**Stored records:**
-- Opening Marker --

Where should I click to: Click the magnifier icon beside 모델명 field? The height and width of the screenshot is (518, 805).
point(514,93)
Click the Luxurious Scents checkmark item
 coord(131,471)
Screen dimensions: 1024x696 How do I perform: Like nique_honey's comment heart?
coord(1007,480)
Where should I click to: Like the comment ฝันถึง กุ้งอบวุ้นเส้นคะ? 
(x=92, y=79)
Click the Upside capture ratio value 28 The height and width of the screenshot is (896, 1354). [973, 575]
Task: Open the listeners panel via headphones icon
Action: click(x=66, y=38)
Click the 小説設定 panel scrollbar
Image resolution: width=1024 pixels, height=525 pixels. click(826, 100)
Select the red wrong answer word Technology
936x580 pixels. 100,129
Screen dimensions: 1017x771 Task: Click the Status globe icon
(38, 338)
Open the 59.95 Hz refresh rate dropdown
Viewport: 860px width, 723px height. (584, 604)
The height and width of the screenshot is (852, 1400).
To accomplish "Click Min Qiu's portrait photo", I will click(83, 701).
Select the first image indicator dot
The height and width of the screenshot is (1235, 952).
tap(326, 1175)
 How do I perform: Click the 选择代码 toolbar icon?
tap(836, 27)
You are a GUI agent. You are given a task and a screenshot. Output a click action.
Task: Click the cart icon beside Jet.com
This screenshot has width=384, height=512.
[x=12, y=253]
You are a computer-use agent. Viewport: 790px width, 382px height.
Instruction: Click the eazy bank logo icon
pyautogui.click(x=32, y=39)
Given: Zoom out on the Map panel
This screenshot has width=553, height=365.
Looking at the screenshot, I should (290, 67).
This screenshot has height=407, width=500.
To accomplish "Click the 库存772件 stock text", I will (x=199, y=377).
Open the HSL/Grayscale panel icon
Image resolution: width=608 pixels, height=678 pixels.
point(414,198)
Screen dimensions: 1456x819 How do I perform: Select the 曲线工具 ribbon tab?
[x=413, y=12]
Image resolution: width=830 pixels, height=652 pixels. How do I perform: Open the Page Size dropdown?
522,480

-- Closing Marker --

**Problem statement:** Using the entries above, find all lines with "agent". Copy them.

**Your solution:**
You are a GUI agent. You are given a task and a screenshot. Output a click action.
You are a computer-use agent. Viewport: 790px width, 382px height.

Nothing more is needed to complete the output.